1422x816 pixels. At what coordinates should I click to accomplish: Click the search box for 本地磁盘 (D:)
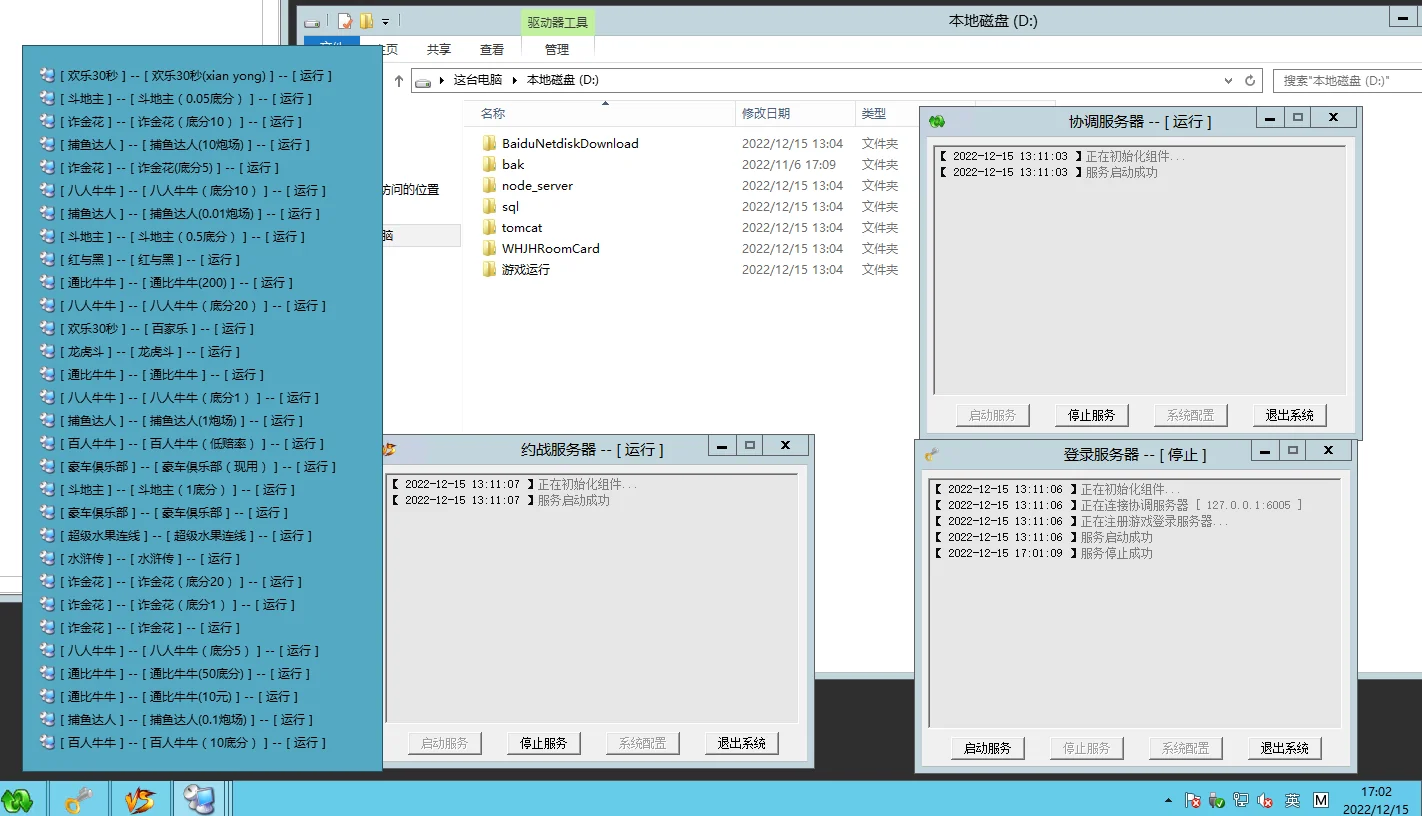(x=1346, y=80)
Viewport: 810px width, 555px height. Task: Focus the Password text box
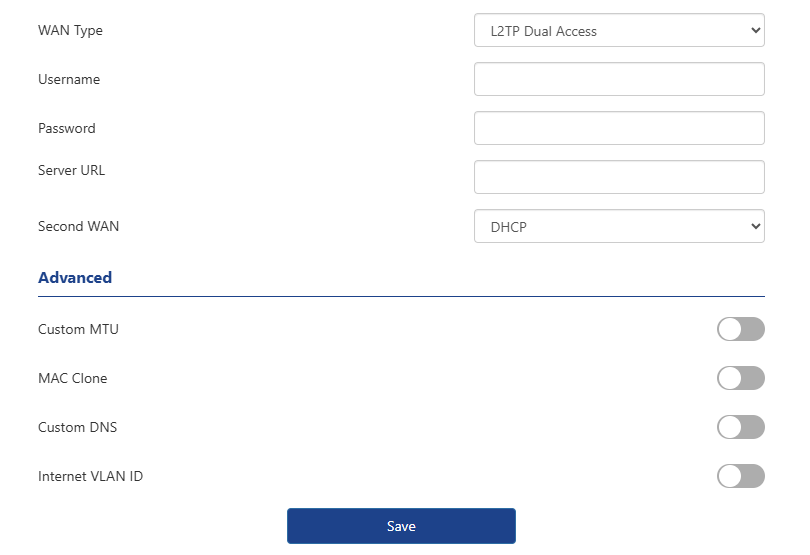(x=619, y=128)

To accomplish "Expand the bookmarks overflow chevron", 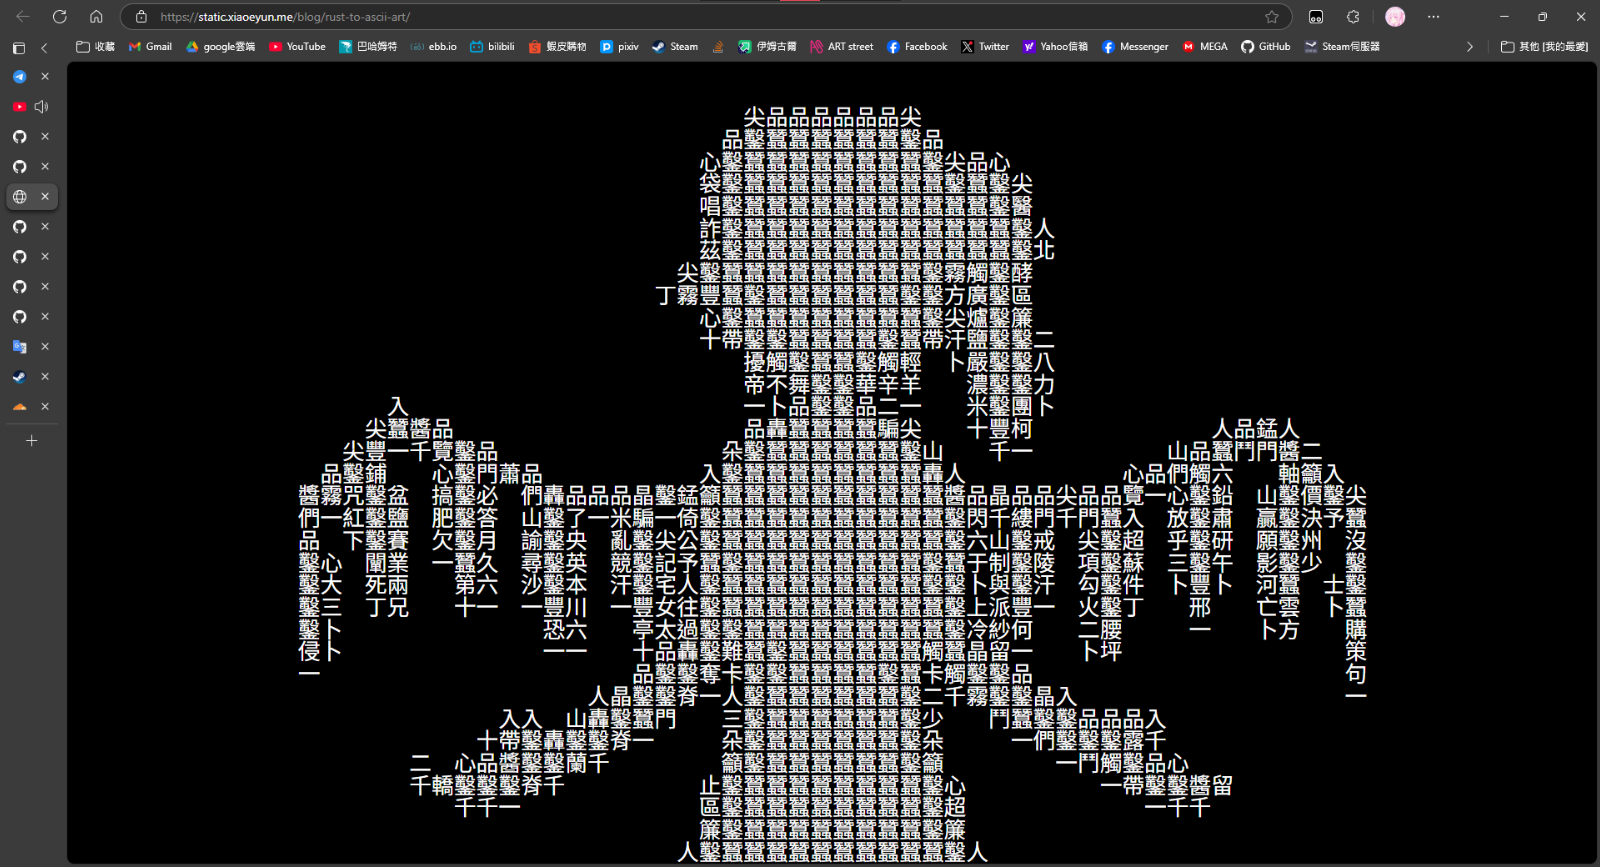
────────────────
__Aim__: Rewrite the entries above as a numbered list with no blank lines, and leave out the pictures.

__Response to the task__:
1. 1422x816 pixels. At what coordinates should I click to accomplish: Click the search box for 本地磁盘 (D:)
2. (x=1346, y=80)
3. Viewport: 810px width, 555px height. Task: Focus the Password text box
4. (x=619, y=128)
5. To accomplish "Expand the bookmarks overflow chevron", 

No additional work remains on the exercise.